The material below holds a span beginning at the line with "Instagram (578, 2293)" and ending at the line with "Tentacles (1255, 892)". Quote that span exactly, both ends included, and only that span.

**Data supplied:**
★ ★ ★

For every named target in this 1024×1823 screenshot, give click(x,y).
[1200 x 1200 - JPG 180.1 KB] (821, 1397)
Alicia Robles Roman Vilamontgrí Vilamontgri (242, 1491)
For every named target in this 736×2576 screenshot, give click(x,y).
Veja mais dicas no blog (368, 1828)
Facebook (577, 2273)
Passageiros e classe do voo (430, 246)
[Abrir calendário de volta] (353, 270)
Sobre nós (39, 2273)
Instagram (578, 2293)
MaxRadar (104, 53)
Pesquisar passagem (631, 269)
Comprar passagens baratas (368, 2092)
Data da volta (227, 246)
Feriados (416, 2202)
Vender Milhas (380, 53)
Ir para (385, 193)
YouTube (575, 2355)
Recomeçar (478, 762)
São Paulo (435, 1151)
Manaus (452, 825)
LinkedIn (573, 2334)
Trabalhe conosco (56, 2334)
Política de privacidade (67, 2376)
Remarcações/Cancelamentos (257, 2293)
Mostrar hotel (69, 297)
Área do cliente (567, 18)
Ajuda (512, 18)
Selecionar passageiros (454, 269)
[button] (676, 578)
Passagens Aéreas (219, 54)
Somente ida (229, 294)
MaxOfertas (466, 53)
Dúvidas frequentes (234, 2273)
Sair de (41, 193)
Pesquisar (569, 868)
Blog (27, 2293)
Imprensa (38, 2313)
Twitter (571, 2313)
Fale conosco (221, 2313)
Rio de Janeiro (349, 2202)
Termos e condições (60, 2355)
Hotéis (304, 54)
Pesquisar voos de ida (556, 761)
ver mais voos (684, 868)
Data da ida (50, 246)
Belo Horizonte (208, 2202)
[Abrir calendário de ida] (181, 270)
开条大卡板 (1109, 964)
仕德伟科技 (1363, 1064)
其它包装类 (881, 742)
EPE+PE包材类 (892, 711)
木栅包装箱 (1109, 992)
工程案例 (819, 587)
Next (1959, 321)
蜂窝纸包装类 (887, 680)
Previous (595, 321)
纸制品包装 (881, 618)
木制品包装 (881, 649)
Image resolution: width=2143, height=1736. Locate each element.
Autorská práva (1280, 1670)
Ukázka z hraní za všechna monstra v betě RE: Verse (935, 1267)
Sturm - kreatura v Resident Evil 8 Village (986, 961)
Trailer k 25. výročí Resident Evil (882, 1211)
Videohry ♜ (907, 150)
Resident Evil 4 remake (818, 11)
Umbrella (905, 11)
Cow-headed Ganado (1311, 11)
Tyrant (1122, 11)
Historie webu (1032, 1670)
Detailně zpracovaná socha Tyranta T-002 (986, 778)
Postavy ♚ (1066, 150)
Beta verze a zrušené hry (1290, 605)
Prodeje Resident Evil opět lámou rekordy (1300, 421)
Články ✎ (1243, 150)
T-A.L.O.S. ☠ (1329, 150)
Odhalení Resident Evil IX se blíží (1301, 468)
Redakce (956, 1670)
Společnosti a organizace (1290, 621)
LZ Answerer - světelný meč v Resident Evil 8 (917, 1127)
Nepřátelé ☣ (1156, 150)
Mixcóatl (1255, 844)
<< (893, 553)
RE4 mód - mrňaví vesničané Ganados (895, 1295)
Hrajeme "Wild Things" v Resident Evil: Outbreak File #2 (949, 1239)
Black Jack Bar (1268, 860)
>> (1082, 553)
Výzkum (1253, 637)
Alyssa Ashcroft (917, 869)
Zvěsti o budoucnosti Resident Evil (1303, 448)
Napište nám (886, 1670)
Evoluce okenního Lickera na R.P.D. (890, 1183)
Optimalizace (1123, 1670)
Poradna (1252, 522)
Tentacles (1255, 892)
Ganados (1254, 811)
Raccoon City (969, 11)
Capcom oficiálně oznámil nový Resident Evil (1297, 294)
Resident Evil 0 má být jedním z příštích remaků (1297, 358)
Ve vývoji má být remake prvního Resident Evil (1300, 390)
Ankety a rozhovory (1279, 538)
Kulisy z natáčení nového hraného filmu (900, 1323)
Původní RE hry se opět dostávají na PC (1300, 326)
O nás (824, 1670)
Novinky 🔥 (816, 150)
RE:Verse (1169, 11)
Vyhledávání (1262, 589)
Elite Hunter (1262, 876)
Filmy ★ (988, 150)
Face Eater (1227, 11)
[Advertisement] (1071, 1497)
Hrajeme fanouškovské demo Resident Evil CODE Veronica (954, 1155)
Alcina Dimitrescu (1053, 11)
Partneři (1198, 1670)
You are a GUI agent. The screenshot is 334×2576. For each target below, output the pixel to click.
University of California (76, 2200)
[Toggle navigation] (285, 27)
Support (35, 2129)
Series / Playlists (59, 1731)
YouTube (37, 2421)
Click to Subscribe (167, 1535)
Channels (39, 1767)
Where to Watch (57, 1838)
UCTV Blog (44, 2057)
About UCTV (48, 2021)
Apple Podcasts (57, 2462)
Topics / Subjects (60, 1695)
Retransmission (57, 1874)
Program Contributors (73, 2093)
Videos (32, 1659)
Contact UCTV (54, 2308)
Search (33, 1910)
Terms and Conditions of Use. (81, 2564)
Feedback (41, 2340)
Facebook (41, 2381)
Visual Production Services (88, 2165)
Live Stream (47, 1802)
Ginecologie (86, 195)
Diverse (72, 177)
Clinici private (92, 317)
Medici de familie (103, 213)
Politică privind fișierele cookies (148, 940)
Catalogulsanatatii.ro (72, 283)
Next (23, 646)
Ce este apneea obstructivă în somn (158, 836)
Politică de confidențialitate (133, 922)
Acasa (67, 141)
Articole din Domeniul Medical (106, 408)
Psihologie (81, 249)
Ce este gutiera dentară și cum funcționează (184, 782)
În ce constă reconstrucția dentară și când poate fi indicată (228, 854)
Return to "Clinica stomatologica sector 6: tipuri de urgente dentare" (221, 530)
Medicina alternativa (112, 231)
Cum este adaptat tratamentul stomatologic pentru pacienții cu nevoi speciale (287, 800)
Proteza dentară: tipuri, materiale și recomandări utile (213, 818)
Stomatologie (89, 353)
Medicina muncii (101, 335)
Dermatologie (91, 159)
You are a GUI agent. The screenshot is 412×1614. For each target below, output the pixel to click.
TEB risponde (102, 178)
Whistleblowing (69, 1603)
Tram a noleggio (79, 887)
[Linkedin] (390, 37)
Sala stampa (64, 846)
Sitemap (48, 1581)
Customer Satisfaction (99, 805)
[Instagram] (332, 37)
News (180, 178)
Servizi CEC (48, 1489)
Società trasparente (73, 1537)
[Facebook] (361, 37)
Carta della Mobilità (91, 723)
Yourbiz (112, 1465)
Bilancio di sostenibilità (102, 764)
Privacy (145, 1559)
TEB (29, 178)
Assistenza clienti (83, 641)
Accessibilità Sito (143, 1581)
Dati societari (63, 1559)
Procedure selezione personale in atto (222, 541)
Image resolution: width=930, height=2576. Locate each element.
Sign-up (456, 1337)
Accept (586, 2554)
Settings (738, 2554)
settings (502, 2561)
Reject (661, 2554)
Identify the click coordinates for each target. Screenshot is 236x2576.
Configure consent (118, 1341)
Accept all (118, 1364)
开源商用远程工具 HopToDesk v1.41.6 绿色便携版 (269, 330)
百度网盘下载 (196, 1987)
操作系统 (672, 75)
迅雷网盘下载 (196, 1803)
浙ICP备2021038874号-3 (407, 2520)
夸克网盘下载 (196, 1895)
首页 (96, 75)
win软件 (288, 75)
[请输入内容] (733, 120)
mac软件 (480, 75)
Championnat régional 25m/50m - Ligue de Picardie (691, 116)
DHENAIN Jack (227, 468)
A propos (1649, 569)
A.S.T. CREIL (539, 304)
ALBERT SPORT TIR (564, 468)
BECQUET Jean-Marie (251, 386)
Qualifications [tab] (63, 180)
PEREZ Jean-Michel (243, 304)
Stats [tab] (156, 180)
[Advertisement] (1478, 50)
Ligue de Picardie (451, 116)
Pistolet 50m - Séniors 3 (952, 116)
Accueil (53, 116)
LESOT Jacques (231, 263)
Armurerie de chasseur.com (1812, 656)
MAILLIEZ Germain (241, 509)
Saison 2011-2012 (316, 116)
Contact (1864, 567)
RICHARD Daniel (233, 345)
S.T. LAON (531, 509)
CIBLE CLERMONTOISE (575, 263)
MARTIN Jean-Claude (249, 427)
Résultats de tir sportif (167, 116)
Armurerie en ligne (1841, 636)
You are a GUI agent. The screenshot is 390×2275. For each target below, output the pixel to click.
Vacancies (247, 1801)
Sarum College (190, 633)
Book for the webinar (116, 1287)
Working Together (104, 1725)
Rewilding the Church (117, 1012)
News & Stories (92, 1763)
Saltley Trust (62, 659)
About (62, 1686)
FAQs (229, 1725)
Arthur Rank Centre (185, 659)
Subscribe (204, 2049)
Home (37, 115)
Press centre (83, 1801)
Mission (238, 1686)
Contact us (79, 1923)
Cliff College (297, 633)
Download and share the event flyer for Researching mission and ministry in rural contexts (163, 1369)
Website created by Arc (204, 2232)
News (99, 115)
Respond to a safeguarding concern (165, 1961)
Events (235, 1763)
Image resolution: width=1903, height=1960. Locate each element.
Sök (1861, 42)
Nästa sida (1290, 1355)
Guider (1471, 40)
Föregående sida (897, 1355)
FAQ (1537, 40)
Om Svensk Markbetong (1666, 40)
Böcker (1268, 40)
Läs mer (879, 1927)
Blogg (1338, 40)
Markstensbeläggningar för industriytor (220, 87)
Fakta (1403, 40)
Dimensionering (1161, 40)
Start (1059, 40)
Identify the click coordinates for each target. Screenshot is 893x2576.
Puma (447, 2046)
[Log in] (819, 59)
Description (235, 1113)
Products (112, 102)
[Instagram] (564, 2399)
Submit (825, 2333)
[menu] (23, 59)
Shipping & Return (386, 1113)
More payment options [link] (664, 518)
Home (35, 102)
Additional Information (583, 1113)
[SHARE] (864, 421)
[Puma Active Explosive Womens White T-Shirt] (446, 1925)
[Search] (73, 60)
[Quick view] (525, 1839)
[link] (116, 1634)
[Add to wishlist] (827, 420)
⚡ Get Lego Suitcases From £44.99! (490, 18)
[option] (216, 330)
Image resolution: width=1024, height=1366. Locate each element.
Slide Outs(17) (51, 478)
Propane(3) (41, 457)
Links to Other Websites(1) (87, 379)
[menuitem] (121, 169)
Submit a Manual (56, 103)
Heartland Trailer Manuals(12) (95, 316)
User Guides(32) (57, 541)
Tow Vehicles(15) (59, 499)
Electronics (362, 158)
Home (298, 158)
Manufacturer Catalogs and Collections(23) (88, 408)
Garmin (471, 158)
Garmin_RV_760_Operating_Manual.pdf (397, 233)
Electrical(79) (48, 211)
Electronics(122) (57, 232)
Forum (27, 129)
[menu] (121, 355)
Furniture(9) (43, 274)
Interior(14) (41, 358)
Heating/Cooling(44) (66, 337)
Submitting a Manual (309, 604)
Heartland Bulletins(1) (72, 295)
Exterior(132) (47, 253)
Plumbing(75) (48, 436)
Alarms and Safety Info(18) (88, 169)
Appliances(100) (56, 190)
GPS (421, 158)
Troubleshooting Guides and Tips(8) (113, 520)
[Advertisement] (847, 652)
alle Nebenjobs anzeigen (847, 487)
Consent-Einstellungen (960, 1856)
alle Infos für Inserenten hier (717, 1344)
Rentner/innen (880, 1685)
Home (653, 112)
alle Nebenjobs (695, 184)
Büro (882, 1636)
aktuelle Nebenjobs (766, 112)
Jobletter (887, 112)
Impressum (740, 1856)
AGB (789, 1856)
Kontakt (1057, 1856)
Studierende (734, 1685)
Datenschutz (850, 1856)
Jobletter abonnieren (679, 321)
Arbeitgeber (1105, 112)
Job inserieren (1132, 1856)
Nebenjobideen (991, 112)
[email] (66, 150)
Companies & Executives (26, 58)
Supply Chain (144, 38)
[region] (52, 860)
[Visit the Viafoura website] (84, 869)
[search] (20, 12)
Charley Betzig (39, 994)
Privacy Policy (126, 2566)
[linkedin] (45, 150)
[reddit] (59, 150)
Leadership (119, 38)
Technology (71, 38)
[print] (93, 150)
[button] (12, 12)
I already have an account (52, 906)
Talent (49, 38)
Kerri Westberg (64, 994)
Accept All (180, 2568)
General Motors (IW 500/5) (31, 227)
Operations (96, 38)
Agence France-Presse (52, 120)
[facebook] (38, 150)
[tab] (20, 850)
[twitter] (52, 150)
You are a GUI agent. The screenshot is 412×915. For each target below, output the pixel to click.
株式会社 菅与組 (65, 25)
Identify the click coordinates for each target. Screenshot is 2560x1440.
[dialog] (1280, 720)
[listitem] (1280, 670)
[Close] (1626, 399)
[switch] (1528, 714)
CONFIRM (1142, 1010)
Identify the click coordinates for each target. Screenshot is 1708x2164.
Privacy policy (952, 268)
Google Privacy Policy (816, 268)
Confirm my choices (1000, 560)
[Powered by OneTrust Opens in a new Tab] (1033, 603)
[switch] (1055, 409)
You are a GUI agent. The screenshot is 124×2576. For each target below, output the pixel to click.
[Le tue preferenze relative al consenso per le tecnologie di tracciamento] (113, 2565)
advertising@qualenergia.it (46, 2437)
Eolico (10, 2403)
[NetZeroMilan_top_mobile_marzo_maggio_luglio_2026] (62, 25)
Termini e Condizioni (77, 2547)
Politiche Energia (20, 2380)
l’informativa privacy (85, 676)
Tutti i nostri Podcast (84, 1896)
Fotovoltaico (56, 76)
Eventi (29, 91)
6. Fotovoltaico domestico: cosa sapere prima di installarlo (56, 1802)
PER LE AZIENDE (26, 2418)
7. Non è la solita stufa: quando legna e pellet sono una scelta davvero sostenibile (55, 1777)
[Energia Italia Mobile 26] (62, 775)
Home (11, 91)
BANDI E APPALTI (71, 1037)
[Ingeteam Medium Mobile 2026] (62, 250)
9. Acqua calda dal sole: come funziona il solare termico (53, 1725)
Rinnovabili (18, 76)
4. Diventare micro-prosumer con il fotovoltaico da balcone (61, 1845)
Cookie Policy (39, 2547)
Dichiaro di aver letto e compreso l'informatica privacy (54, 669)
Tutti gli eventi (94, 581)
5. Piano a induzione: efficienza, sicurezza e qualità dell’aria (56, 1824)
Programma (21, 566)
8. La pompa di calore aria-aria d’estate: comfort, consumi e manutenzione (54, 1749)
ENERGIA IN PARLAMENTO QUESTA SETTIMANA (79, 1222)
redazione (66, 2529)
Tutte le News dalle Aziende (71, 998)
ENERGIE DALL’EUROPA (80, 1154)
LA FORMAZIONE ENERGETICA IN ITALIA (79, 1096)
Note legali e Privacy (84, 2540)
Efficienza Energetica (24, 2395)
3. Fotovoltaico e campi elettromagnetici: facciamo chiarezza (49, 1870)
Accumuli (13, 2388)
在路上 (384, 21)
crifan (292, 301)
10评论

★ ★ ★

**Answer box:**
Instagram (578, 2293)
MaxRadar (104, 53)
Pesquisar passagem (631, 269)
Comprar passagens baratas (368, 2092)
Data da volta (227, 246)
Feriados (416, 2202)
Vender Milhas (380, 53)
Ir para (385, 193)
YouTube (575, 2355)
Recomeçar (478, 762)
São Paulo (435, 1151)
Manaus (452, 825)
LinkedIn (573, 2334)
Trabalhe conosco (56, 2334)
Política de privacidade (67, 2376)
Remarcações/Cancelamentos (257, 2293)
Mostrar hotel (69, 297)
Área do cliente (567, 18)
Ajuda (512, 18)
Selecionar passageiros (454, 269)
[button] (676, 578)
Passagens Aéreas (219, 54)
Somente ida (229, 294)
MaxOfertas (466, 53)
Dúvidas frequentes (234, 2273)
Sair de (41, 193)
Pesquisar (569, 868)
Blog (27, 2293)
Imprensa (38, 2313)
Twitter (571, 2313)
Fale conosco (221, 2313)
Rio de Janeiro (349, 2202)
Termos e condições (60, 2355)
Hotéis (304, 54)
Pesquisar voos de ida (556, 761)
ver mais voos (684, 868)
Data da ida (50, 246)
Belo Horizonte (208, 2202)
[Abrir calendário de ida] (181, 270)
开条大卡板 (1109, 964)
仕德伟科技 (1363, 1064)
其它包装类 (881, 742)
EPE+PE包材类 (892, 711)
木栅包装箱 (1109, 992)
工程案例 (819, 587)
Next (1959, 321)
蜂窝纸包装类 (887, 680)
Previous (595, 321)
纸制品包装 (881, 618)
木制品包装 (881, 649)
Image resolution: width=2143, height=1736. Locate each element.
Autorská práva (1280, 1670)
Ukázka z hraní za všechna monstra v betě RE: Verse (935, 1267)
Sturm - kreatura v Resident Evil 8 Village (986, 961)
Trailer k 25. výročí Resident Evil (882, 1211)
Videohry ♜ (907, 150)
Resident Evil 4 remake (818, 11)
Umbrella (905, 11)
Cow-headed Ganado (1311, 11)
Tyrant (1122, 11)
Historie webu (1032, 1670)
Detailně zpracovaná socha Tyranta T-002 (986, 778)
Postavy ♚ (1066, 150)
Beta verze a zrušené hry (1290, 605)
Prodeje Resident Evil opět lámou rekordy (1300, 421)
Články ✎ (1243, 150)
T-A.L.O.S. ☠ (1329, 150)
Odhalení Resident Evil IX se blíží (1301, 468)
Redakce (956, 1670)
Společnosti a organizace (1290, 621)
LZ Answerer - světelný meč v Resident Evil 8 (917, 1127)
Nepřátelé ☣ (1156, 150)
Mixcóatl (1255, 844)
<< (893, 553)
RE4 mód - mrňaví vesničané Ganados (895, 1295)
Hrajeme "Wild Things" v Resident Evil: Outbreak File #2 (949, 1239)
Black Jack Bar (1268, 860)
>> (1082, 553)
Výzkum (1253, 637)
Alyssa Ashcroft (917, 869)
Zvěsti o budoucnosti Resident Evil (1303, 448)
Napište nám (886, 1670)
Evoluce okenního Lickera na R.P.D. (890, 1183)
Optimalizace (1123, 1670)
Poradna (1252, 522)
Tentacles (1255, 892)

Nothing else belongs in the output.